Rita perguntou: “Pra quê? Já passou!” Eu disse: “Sim, mas a resenha do filme trata de emoções da adolescente Riley vividamente. Vale a pena conhecer.” Ela disse: “Vai nos fazer refletir sobre nossas próprias emoções agora.” Concordei.

Foi 1h20min fixada à abordagem inteligente e perspicaz de emoções humanas, retratadas em formato eletrônico que ditavam a mente de Riley. Emoções, representadas de forma personificada como alegria, ansiedade, vergonha, tédio, tristeza, se manifestavam conforme Riley vivia. Mostrando como ela reagia a cada uma, em atitudes e ações.

Esse movimento nos abriu bem os olhos, apurou os ouvidos e gargalhamos das representações ora ingênuas, ora sarcásticas, mas sempre bem decodificadas. Vimos emoções esbarrando, desolando-se, descontrolando-se, crescendo e escondendo-se o quanto podiam. A ansiedade que agitava as cenas não venceu a alegria que driblava a força das crises ansiosas. Cada emoção surgia conforme Riley vivia.

Filme contagiante: Da alegria ao desgosto, uma emoção divertida. Reconhecemos através delas como influenciam nossas vidas, mesmo velhas. Temos momentos simples que trazem alegria, perdas que entristecem, raiva que desonera a mente e nos faz agir, às vezes, com incongruência. As injustiças sociais que tornam os velhos invisíveis desolam, geram tédio e, às vezes, melancolia.
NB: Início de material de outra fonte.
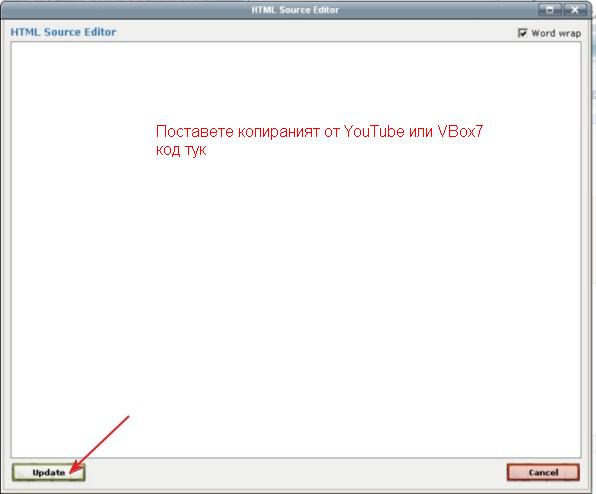Click the word 'копираният' in the red note
The height and width of the screenshot is (494, 596).
coord(279,132)
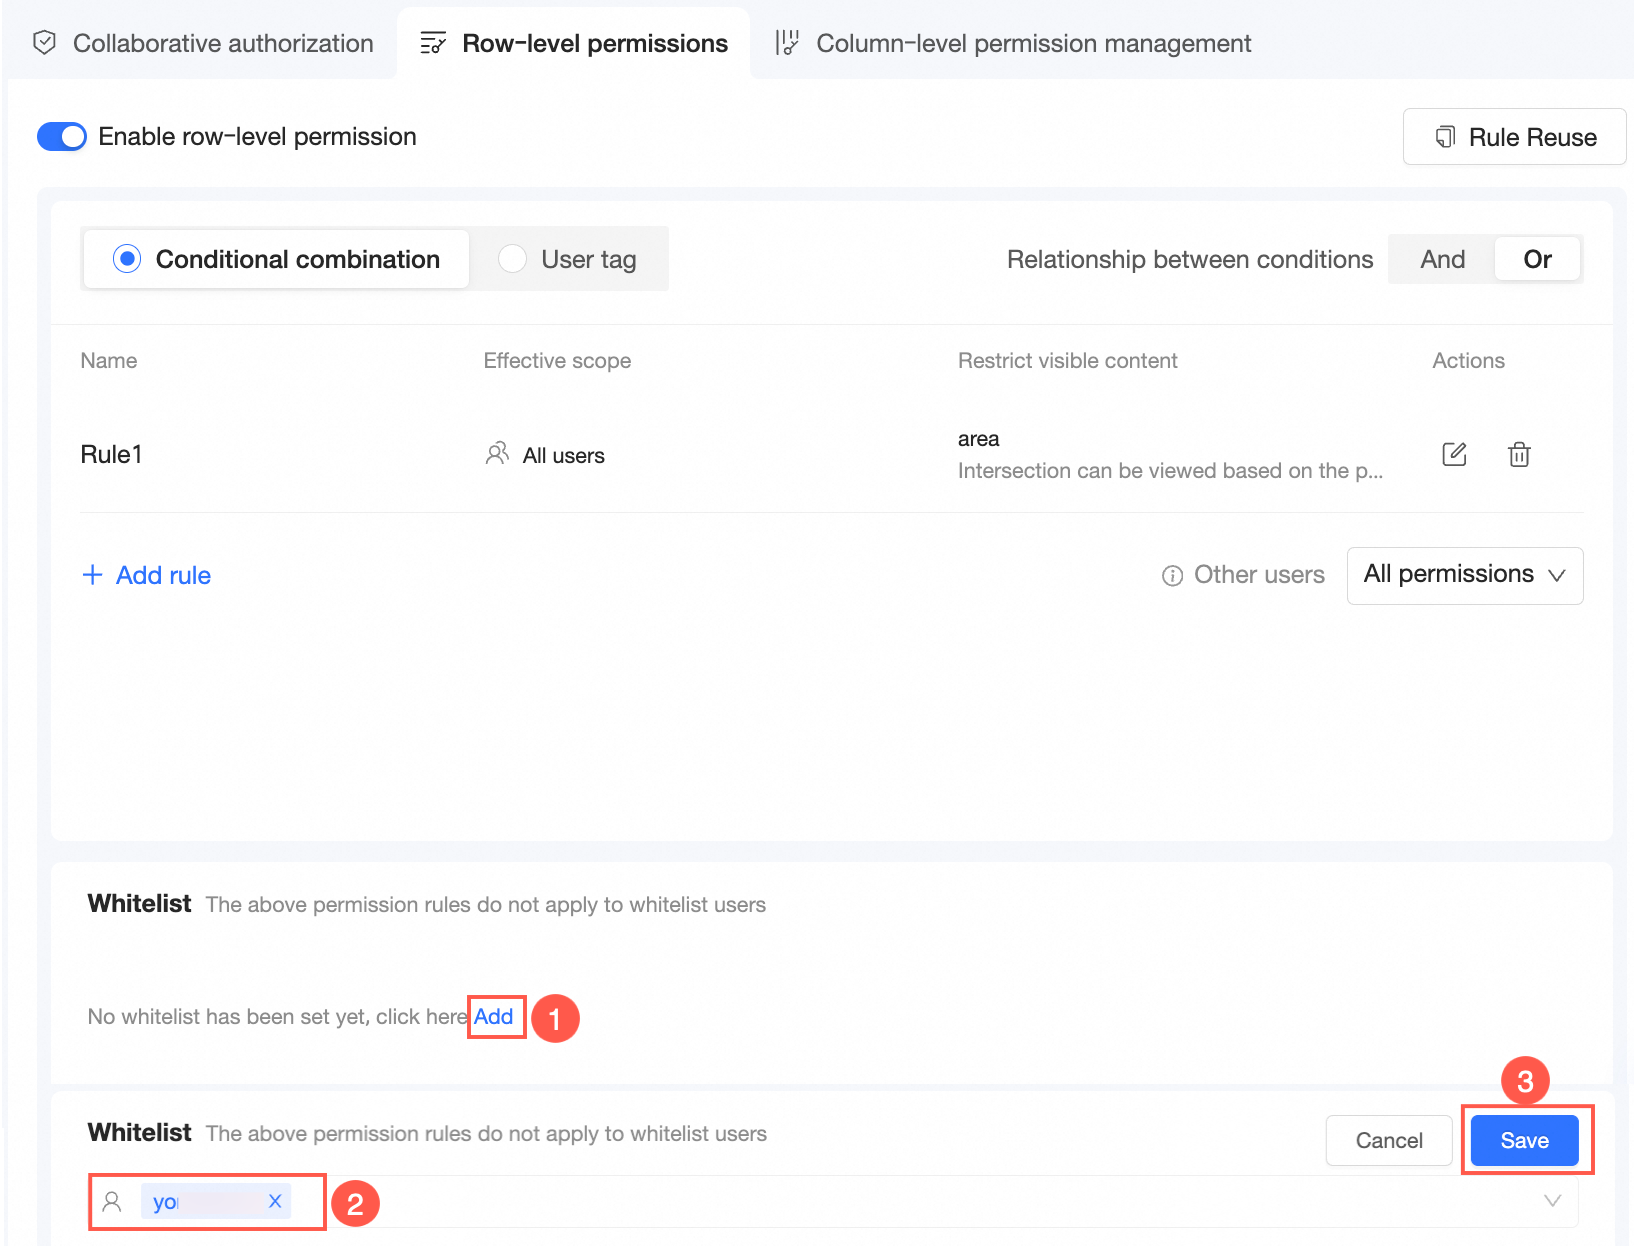
Task: Open the Collaborative authorization tab
Action: pos(222,43)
Entusiasmadas com as cenas conectamo-as às nossas vidas. Rita disse: “É bom lembrarmos da célebre afirmação de Sartre em ‘A Idade da Razão’, de que a velhice é irrealizável porque as limitações corpóreas impostas pela idade podem nos impedir de alcançarmos uma síntese plena de nossa identidade e consciência.” Concordei: “Isso mesmo, mas não nos impede de ajustarmos nossas perspectivas viabilizadoras, como e quando quisermos e pudermos. Liberdade para isso, os velhos têm.”

Tomamos um café e nos abraçamos, marcando uma apresentação de jazz no CLUBE 5 e nos divertir, velhas assim.